(Dataset entries)
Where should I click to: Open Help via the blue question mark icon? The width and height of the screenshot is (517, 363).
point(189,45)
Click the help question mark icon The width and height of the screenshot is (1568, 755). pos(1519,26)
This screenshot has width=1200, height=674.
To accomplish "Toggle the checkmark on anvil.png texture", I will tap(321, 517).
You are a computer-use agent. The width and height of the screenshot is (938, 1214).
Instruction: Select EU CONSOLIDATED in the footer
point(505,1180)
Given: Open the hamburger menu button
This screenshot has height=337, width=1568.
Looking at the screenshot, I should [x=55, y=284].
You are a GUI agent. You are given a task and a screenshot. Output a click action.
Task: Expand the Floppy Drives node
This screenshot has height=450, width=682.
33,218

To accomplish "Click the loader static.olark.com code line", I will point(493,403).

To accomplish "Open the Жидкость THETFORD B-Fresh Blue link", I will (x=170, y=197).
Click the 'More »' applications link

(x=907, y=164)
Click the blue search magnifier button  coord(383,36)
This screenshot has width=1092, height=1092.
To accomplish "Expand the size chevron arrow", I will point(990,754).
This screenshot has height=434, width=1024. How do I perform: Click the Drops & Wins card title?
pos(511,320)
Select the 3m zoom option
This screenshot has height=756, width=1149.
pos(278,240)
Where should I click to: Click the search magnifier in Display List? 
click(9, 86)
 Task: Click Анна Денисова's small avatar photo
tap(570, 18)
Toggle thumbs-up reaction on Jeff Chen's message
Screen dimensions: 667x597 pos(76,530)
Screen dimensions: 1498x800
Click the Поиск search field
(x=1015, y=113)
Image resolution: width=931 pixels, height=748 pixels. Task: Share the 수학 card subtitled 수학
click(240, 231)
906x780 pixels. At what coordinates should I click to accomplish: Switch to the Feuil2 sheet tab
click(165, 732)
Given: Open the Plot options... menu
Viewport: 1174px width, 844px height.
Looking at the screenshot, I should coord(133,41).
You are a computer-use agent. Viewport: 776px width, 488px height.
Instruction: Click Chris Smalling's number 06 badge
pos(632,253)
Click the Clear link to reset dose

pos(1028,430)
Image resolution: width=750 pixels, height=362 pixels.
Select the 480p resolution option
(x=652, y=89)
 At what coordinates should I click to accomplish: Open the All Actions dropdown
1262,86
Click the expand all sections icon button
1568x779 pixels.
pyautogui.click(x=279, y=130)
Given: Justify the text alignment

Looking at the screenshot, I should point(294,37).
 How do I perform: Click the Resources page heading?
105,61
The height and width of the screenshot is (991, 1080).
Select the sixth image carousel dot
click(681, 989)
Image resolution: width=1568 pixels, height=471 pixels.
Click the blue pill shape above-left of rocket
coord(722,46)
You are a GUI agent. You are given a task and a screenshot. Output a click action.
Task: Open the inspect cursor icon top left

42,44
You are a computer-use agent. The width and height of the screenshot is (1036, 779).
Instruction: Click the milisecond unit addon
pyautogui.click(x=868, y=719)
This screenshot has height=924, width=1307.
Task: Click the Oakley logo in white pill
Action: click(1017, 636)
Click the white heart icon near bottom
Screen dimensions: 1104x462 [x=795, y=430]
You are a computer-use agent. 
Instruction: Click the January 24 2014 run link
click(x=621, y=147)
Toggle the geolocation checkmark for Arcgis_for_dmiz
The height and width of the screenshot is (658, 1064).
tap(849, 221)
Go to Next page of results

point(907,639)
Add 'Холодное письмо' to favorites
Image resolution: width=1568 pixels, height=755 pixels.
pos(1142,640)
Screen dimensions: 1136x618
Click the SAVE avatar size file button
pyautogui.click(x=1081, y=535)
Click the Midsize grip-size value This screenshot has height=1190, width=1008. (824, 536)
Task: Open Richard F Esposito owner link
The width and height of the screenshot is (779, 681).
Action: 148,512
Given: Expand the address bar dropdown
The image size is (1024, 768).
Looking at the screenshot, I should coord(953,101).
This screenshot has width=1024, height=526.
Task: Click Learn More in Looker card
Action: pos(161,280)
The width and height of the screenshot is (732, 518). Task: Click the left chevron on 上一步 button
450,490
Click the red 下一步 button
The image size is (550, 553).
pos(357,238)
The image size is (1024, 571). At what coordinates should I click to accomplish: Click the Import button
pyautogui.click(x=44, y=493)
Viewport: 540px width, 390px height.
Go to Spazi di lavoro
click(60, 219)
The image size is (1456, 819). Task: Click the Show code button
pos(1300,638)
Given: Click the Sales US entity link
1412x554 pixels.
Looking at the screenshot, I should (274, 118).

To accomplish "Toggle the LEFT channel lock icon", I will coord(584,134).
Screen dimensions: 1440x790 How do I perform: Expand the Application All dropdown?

### Work instructions
Search the entries for the string "checkmark" and return each line where it turns up.

### Solution to the problem
To accomplish "Toggle the checkmark on anvil.png texture", I will tap(321, 517).
Toggle the geolocation checkmark for Arcgis_for_dmiz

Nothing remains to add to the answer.